Pumpkin Soup with Carrots & Ginger
Author: Ordinary Vegan
Recipe type: Soup
- 1 small pumpkin or squash, de-seeded, peeled and cut into chunks (approximately 2-2½ lbs which should yield approximately 6 cups of chopped pumpkin)
- 3 medium carrots, peeled and sliced
- 2 tbsp olive oil
- 1 onion, chopped
- 1 garlic clove, chopped
- 2 inches of ginger, peeled and chopped
- 1 cup vegetable broth
- 1 bay leaf (add two if you like that flavor)
- ¼ tsp cloves, ground
- ¼ tsp allspice, ground
- ½ tsp fresh thyme (thyme leaves for garnish)
- salt & pepper to taste
- ½ cup white wine (if you don't drink, this is optional)
- ½ cup orange juice
- 2 tbsp maple syrup
- Garnish with pumpkin seeds, toasted croutons, chives, or crumbled tempeh maple bacon
- Heat oil in soup pot over medium heat until hot.
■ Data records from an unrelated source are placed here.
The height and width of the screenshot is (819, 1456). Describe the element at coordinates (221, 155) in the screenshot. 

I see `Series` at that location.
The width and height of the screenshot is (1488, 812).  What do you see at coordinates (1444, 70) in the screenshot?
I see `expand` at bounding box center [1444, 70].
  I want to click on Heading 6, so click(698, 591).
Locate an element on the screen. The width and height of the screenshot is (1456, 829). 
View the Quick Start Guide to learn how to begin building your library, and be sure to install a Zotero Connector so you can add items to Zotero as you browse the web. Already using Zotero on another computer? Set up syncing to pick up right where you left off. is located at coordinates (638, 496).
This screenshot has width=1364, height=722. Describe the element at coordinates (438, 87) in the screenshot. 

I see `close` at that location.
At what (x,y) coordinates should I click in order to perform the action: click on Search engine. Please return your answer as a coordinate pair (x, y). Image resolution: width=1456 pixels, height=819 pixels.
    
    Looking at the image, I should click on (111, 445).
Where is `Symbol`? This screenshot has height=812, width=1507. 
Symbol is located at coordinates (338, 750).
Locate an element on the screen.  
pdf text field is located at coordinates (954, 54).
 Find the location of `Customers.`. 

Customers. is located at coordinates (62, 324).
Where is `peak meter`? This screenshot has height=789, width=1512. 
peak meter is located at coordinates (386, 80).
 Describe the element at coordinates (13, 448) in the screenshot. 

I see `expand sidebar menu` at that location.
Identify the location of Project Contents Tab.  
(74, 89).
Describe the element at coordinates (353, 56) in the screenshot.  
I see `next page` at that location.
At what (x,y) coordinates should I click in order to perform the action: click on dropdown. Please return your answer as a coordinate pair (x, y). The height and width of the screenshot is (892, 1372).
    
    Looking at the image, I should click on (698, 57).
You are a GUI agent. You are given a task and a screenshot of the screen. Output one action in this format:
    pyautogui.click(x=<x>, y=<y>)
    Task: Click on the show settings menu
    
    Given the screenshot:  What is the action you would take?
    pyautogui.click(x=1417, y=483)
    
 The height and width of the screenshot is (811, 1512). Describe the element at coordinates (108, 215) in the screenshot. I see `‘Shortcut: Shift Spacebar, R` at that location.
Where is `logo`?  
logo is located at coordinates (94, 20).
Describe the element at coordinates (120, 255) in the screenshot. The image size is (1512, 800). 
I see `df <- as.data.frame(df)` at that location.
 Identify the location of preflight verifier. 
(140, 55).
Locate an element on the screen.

- Saute onions, garlic and ginger until translucent.
- Add veggie broth, pumpkin, carrots, bay leaves, cloves, allspice, thyme, salt & pepper and orange juice. Bring to boil.
- Lower heat and cook until pumpkin and carrots are soft.
- Add wine and maple syrup.
- Cook another 5-10 minutes.
- Puree with hand blender or in a food processor until smooth.
- Taste and add more seasonings to your liking. Can be frozen and used later.
- Top with your favorite toppings like croutons or pumpkin seeds. Garnish with fresh thyme.